Eccolo il temporale autorigenerante che ha fatto saltare l’ex doge dalla sua poltrona in quell’ufficio al quattordicesimo piano del grattacielo Carige, prima togliendogli il bastone del comando del colosso bancario, poi nella seconda fase della tempesta, facendolo arrestare sotto una valanga di accuse per avere compiuto misfatti inenarrabili attraverso le società assicurative della Carige, manovrate come strumento per comprare e rivendere a prezzi decuplicati immobili e altri beni, trasferendo all’estero decine di milioni di euro, con la complicità di soci, amici, professionisti.

Quel temporale ha svelato che l’uomo-banca, quello che, salito ai vertici dal grado di fattorino, era diventato l’interlocutore principale per ogni operazione economico-politico-sociale-culturale della città, era, invece una specie di Paperon dei Paperoni segreto, capace di accumulare illecitamente un patrimonio nel quale non tuffarsi, come faceva l’eroe di Walt Disney, ma costruire una fortuna destinata a cosa?

I più vicini a lui, i più sorpresi, sostengono che la mira fosse quella di comprarsi la banca intera di cui era socio minoritario al 6%, che lui aveva sviluppato, trasformandola nella sesta per patrimonializzazione in italia, facendola passare da settanta a settecento sportelli, acquisendo altre banche, come quel goiellino milanese della banca d’affari Ponti (che ora servirà alla ricapitalizzazione), portando i dipendenti del Gruppo a 3500, il più potente datore di lavoro della Regione.

Illazioni di sabbia e accuse che, per quanto gli è stato possibile, Berneschi ha respinto come schizzi di fango, ma della sua difesa, che si immagina monumentale e molto prescrittiva, non si ha ancora traccia precisa perchè fin’ora l’ex doge si è dovuto proteggere dai temporali autorigenerati che lo hanno schiantato e solo da un mese è fisicamente un uomo libero.
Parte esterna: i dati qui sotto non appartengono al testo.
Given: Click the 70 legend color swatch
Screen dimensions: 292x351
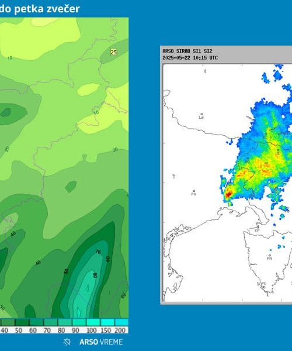Looking at the screenshot, I should click(x=50, y=322).
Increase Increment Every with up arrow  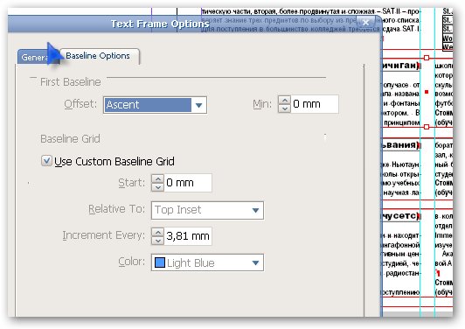[x=157, y=232]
Libero processualmente, ma inchiodato da un destino micidiale: la sua agibilità nella città è praticamente impossibile tanto grande è stata ed è la pubblicità negativa che lo ha circondato e lo sta circondando.

Era il più potente ed ora è un uomo solo, che neppure la famiglia può aalleviare molto perchè la vicenda giudiziaria ha anche svelato la difficoltà dei rapporti con il figlio, uno dei suoi accusatori più virulenti, ancorchè da lui beneficiato e con la nuora coimputata e che, sempre secondo quelle accuse, lui usava nelle operazioni proibite che gli sono contestate con montagne di documenti dalla Procura della Repubblica di Genova.

Ma il temporale Berneschi è solo quello iniziale di una vicenda che ha steso al suolo anche la Fondazione Carige, la principale azionista della fu banca-mamma e da quello si generò l’altro temporale con fulmini e saette, che costrinse il presidente Flavio Repetto, il notissimo imprenditore dolciario, Elah, Dufour, Novi, Baratti &Co a lasciare la poltrona dalla quale pensava di governare i destini della banca di cui deteneva, appunto, il 43%, garantendone, durante la grande crisi incominciata nel 2008, l’autonomia e la base ligure.